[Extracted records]
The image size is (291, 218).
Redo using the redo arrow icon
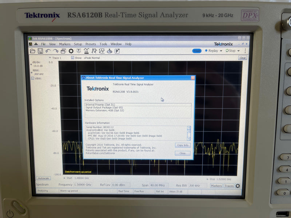coord(56,51)
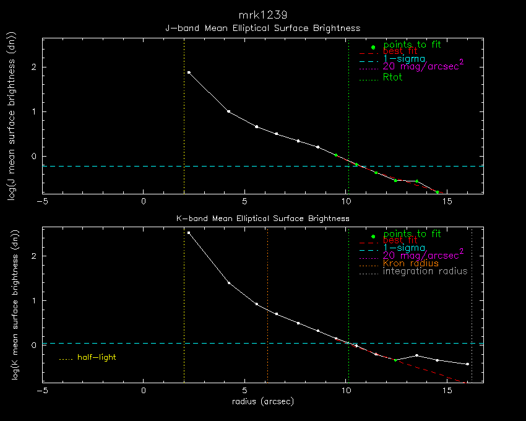Click the green dot marker in K-band legend
The height and width of the screenshot is (421, 526).
pos(373,237)
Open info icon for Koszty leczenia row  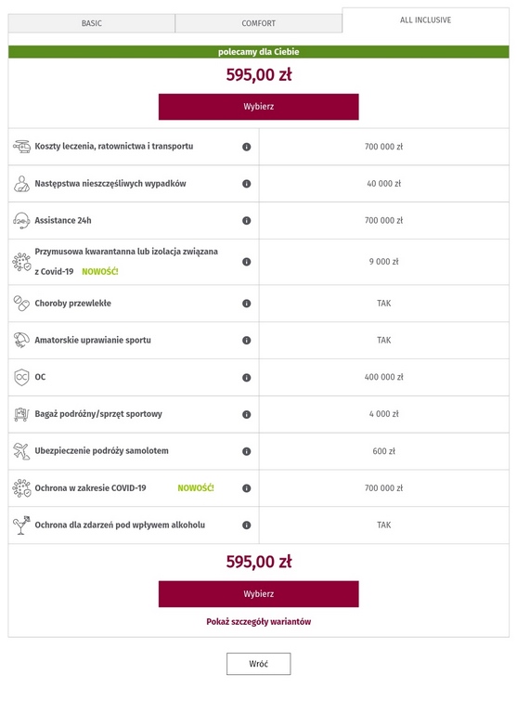click(x=247, y=147)
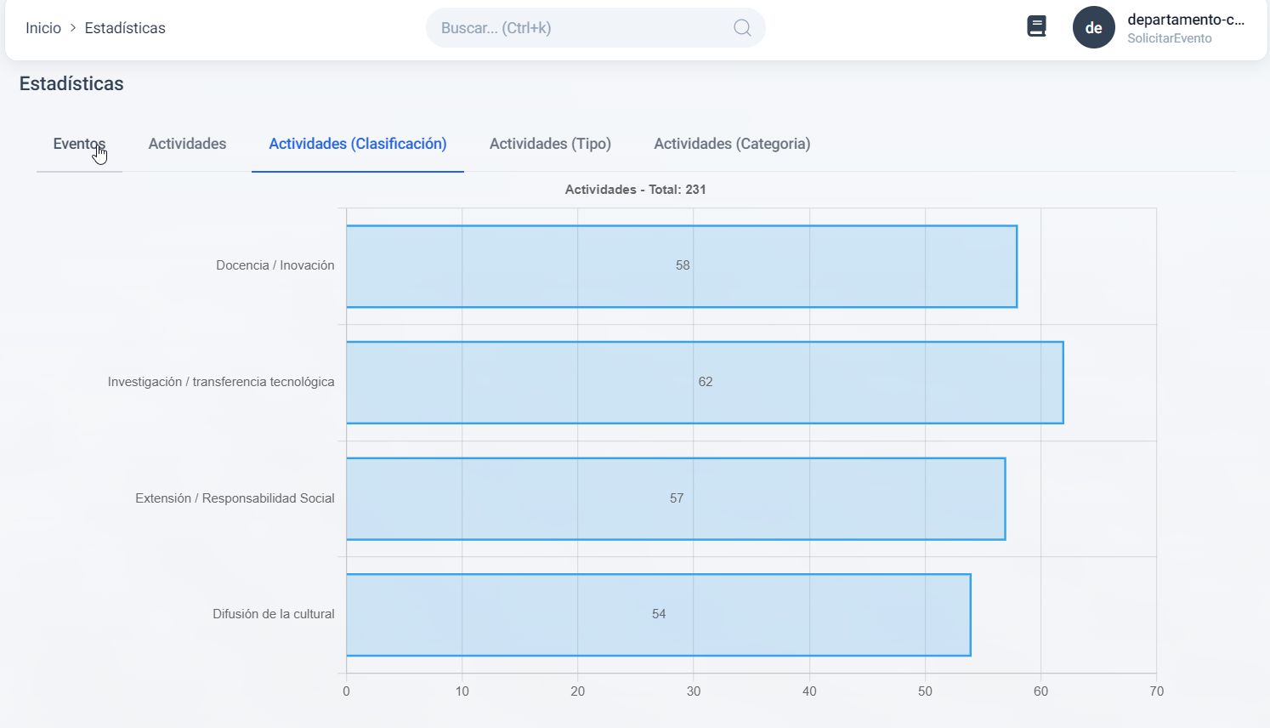Click the Docencia / Inovación bar

coord(681,266)
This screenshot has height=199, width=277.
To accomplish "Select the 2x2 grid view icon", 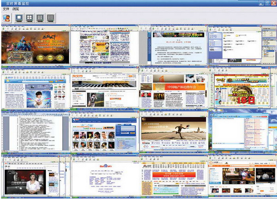I will point(30,18).
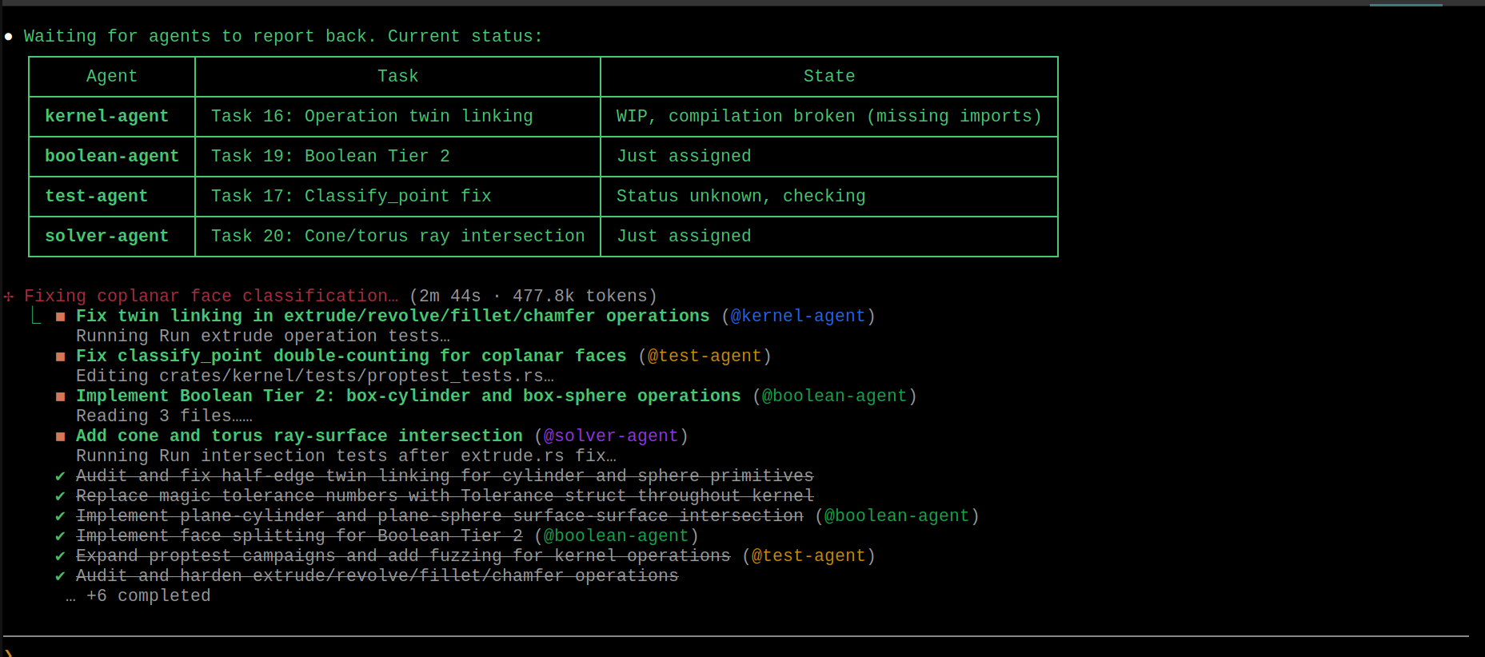Click the white bullet before Waiting for agents
Screen dimensions: 1485x657
pyautogui.click(x=9, y=37)
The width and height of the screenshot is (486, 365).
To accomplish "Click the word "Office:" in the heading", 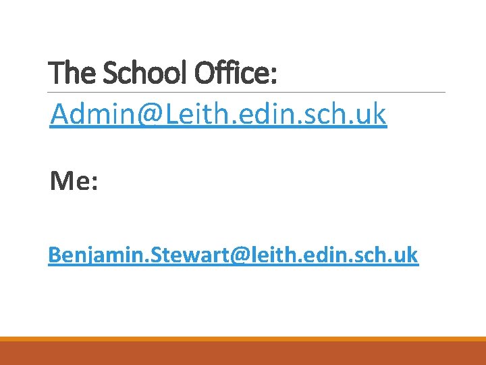I will (236, 73).
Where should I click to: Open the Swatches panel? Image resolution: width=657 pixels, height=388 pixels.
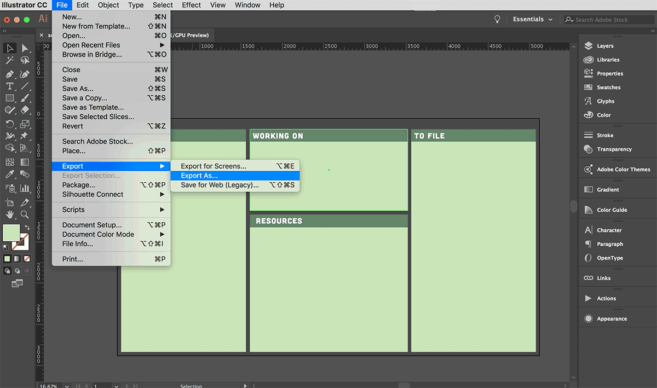coord(608,88)
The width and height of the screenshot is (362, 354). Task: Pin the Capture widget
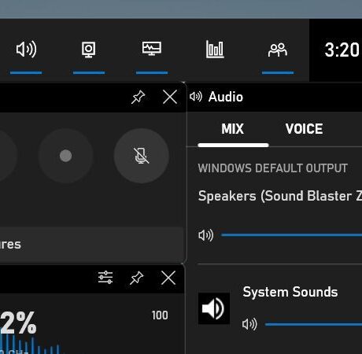tap(138, 98)
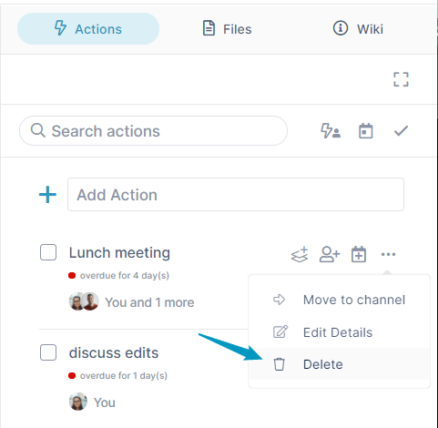Click the fullscreen expand icon
Image resolution: width=438 pixels, height=428 pixels.
point(401,79)
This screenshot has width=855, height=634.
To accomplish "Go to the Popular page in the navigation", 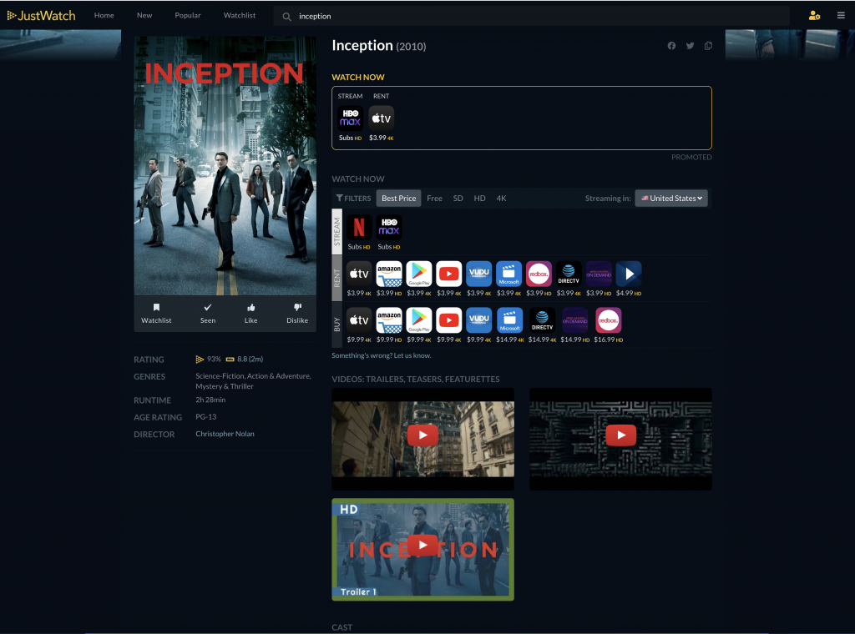I will tap(188, 15).
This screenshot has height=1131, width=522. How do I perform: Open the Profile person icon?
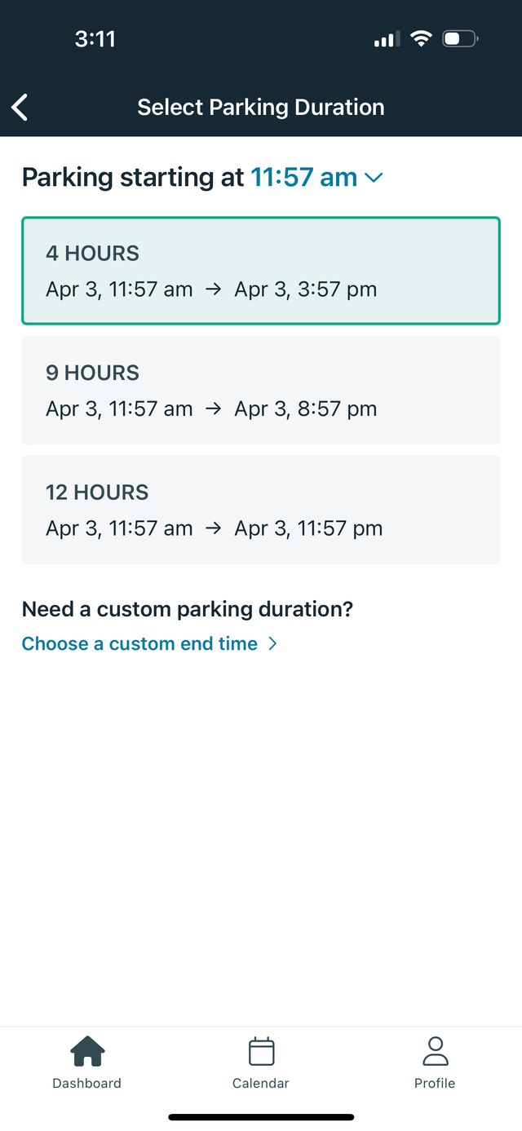click(435, 1052)
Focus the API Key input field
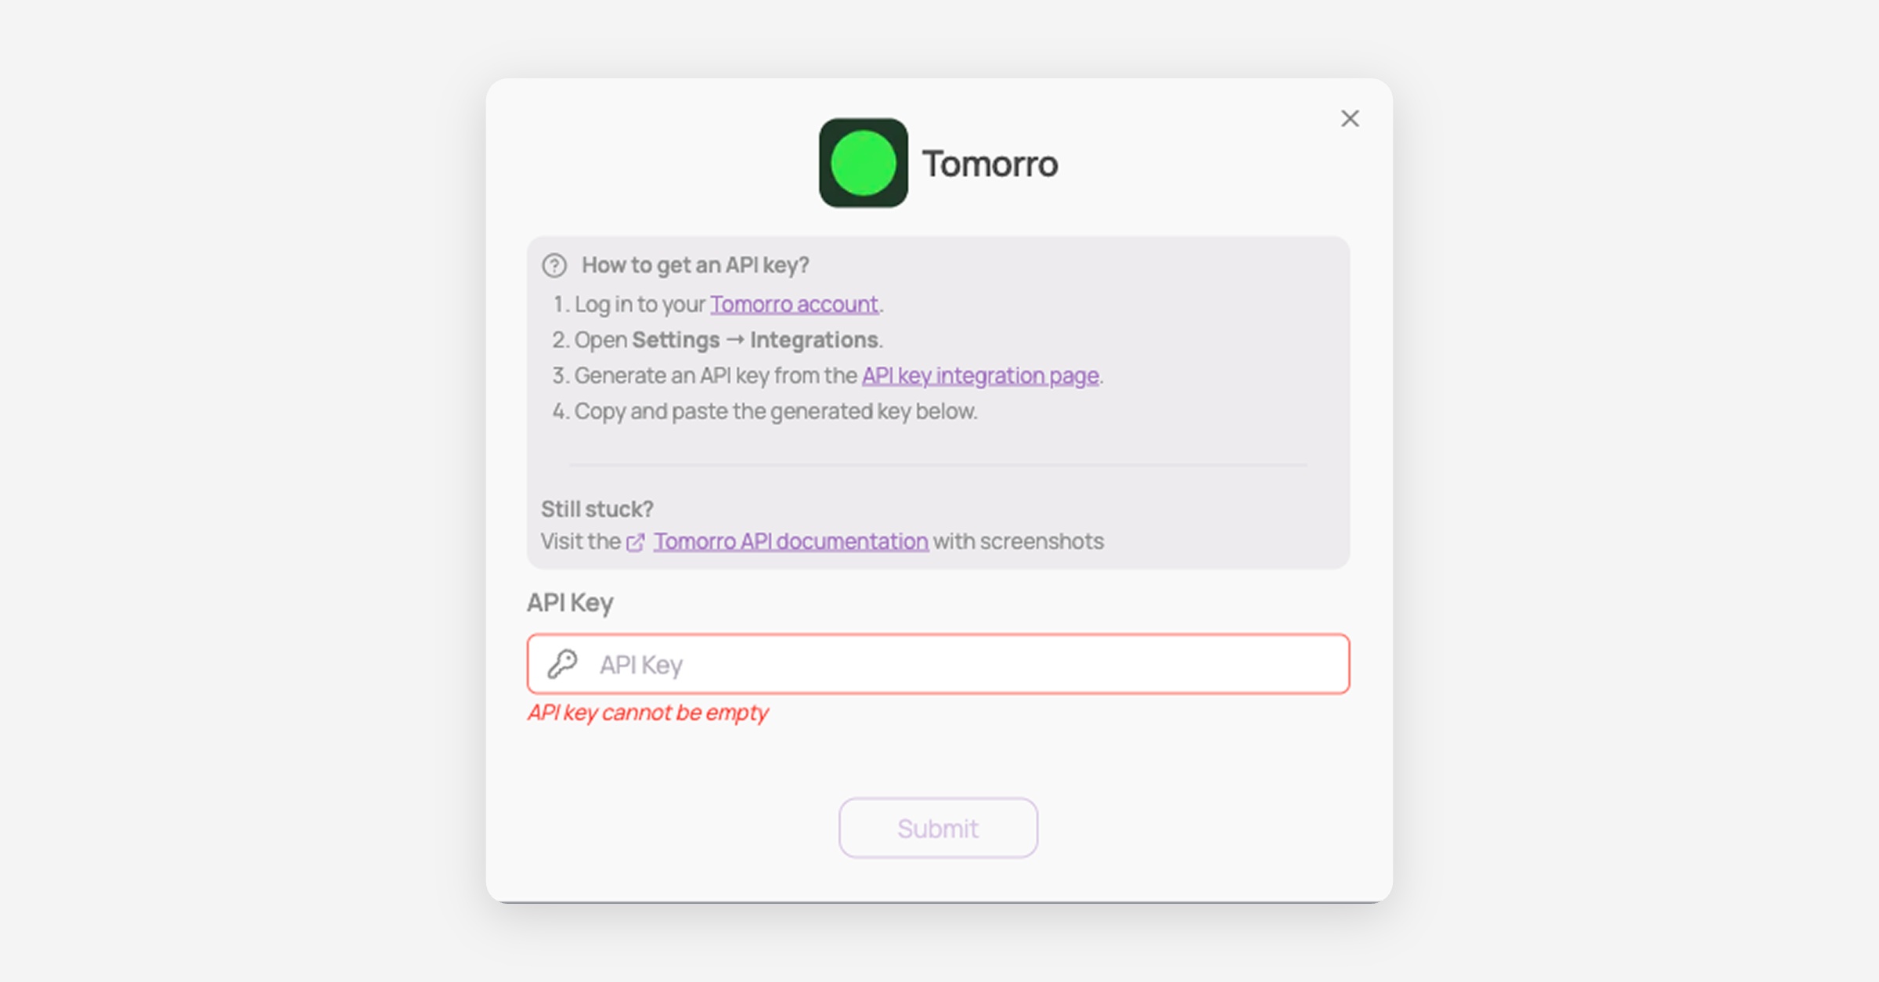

▸ REQUIREMENT: Please repeat, exactly as written, only the lines from the line with "This screenshot has height=1131, width=522." to the end of the data, leaving out every picture.

▸ REPLY:
This screenshot has height=1131, width=522. How do I perform: Open the Profile person icon?
click(435, 1052)
Focus the API Key input field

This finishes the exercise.